Extracted information:
☆ ☆ ☆ ☆ ☆ ☆ ☆

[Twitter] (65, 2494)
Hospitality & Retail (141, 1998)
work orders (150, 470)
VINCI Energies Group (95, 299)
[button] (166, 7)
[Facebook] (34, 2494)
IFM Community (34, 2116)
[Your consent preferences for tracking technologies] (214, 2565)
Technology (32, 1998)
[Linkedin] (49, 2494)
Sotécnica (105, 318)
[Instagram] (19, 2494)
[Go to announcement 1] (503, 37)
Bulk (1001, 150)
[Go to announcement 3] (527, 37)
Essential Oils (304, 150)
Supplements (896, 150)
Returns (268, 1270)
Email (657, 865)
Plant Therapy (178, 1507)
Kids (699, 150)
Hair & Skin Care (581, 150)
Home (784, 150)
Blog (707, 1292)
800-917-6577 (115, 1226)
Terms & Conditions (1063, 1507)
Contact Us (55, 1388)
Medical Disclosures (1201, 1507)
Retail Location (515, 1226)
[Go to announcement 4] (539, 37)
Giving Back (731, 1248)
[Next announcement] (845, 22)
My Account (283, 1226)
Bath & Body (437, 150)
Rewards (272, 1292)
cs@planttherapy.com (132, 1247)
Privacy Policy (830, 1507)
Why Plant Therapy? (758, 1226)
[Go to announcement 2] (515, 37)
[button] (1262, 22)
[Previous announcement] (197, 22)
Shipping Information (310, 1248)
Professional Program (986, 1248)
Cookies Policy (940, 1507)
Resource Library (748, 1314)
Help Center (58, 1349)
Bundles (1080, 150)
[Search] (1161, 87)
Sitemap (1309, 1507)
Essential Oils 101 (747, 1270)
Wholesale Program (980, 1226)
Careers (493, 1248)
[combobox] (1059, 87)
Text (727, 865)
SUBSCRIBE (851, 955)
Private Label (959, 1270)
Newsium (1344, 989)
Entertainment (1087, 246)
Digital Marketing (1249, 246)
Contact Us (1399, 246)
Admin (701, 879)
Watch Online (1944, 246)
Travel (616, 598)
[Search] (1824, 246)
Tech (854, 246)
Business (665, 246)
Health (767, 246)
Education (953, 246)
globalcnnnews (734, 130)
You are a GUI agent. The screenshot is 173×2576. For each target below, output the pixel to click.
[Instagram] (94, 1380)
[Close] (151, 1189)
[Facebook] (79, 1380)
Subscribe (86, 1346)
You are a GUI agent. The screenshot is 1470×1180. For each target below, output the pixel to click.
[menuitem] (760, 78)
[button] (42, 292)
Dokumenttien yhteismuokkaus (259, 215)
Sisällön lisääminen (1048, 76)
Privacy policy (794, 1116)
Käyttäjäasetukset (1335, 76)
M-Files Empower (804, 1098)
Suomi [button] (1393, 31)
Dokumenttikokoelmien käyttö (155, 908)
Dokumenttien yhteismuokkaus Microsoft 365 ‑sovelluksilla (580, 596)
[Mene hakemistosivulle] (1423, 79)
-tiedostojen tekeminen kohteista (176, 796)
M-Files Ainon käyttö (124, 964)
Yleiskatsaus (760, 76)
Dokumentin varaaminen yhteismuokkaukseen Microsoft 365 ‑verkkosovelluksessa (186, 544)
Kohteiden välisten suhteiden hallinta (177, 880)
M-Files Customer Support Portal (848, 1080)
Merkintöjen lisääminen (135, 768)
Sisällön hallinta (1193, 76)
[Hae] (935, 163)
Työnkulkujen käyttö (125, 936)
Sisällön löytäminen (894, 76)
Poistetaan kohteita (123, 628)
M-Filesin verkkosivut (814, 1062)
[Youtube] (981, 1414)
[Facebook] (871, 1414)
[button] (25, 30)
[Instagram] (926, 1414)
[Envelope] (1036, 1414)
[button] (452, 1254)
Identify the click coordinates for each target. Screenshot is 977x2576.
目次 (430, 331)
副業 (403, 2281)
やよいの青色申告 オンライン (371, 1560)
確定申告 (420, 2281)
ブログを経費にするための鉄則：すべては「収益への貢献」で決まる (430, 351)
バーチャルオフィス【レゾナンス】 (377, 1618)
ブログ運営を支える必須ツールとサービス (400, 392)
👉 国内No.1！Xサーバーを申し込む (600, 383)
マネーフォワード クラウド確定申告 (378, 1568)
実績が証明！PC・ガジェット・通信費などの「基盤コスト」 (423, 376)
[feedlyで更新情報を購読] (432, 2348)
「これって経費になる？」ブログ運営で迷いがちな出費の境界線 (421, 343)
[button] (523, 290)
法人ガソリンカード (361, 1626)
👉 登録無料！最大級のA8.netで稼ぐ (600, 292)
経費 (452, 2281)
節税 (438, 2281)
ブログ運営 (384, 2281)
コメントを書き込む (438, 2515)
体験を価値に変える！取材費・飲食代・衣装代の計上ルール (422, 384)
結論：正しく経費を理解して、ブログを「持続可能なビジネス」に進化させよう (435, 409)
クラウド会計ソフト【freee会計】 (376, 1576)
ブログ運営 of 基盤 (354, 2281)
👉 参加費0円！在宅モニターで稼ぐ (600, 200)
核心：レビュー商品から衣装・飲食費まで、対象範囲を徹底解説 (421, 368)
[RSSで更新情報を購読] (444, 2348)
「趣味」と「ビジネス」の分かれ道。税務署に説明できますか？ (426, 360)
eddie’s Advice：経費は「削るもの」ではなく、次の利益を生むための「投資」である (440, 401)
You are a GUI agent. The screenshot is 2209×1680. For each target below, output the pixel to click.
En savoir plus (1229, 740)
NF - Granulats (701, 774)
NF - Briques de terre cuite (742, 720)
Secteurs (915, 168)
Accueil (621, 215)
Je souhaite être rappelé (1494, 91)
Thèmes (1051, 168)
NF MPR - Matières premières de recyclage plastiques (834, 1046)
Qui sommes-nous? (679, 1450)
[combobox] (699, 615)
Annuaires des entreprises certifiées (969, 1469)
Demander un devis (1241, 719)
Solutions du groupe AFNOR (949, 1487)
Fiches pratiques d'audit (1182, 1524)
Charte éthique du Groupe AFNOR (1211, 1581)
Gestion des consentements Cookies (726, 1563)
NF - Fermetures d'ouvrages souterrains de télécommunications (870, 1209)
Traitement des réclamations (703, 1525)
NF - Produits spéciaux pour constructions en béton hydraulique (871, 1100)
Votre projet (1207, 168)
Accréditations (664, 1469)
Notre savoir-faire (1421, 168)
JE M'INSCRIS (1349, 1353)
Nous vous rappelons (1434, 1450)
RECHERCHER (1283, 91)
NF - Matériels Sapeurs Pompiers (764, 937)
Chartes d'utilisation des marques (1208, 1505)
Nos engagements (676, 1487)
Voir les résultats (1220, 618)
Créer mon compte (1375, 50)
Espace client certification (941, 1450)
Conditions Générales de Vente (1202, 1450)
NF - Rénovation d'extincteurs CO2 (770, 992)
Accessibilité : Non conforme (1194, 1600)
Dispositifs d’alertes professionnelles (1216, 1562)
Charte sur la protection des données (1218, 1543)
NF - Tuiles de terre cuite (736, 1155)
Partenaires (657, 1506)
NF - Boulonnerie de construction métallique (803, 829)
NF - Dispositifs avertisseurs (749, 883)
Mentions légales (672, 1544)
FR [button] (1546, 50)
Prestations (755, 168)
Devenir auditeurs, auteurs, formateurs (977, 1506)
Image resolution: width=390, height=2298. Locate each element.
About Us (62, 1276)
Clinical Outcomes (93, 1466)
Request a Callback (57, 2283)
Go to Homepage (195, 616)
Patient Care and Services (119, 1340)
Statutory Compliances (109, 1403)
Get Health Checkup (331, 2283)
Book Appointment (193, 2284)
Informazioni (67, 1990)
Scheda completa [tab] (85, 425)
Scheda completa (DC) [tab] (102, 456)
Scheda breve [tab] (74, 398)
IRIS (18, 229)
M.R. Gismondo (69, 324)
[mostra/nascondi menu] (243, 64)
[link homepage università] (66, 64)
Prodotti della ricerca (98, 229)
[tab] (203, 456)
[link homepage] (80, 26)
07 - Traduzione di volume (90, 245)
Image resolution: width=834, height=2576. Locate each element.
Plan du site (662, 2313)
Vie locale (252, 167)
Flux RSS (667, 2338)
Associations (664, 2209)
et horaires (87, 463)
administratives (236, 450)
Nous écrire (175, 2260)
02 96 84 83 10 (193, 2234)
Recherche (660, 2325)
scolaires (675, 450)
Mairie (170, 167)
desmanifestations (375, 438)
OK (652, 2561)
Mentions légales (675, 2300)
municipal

☆ ☆ ☆ ☆ ☆ ☆ ☆

Description of the task:
Write down again, exactly as given, only the lines above that fall from the line with "[RSSで更新情報を購読] (444, 2348)" to the line with "Dispositifs d’alertes professionnelles", inclusive.

Result below:
[RSSで更新情報を購読] (444, 2348)
「趣味」と「ビジネス」の分かれ道。税務署に説明できますか？ (426, 360)
eddie’s Advice：経費は「削るもの」ではなく、次の利益を生むための「投資」である (440, 401)
You are a GUI agent. The screenshot is 2209×1680. For each target below, output the pixel to click.
En savoir plus (1229, 740)
NF - Granulats (701, 774)
NF - Briques de terre cuite (742, 720)
Secteurs (915, 168)
Accueil (621, 215)
Je souhaite être rappelé (1494, 91)
Thèmes (1051, 168)
NF MPR - Matières premières de recyclage plastiques (834, 1046)
Qui sommes-nous? (679, 1450)
[combobox] (699, 615)
Annuaires des entreprises certifiées (969, 1469)
Demander un devis (1241, 719)
Solutions du groupe AFNOR (949, 1487)
Fiches pratiques d'audit (1182, 1524)
Charte éthique du Groupe AFNOR (1211, 1581)
Gestion des consentements Cookies (726, 1563)
NF - Fermetures d'ouvrages souterrains de télécommunications (870, 1209)
Traitement des réclamations (703, 1525)
NF - Produits spéciaux pour constructions en béton hydraulique (871, 1100)
Votre projet (1207, 168)
Accréditations (664, 1469)
Notre savoir-faire (1421, 168)
JE M'INSCRIS (1349, 1353)
Nous vous rappelons (1434, 1450)
RECHERCHER (1283, 91)
NF - Matériels Sapeurs Pompiers (764, 937)
Chartes d'utilisation des marques (1208, 1505)
Nos engagements (676, 1487)
Voir les résultats (1220, 618)
Créer mon compte (1375, 50)
Espace client certification (941, 1450)
Conditions Générales de Vente (1202, 1450)
NF - Rénovation d'extincteurs CO2 (770, 992)
Accessibilité : Non conforme (1194, 1600)
Dispositifs d’alertes professionnelles (1216, 1562)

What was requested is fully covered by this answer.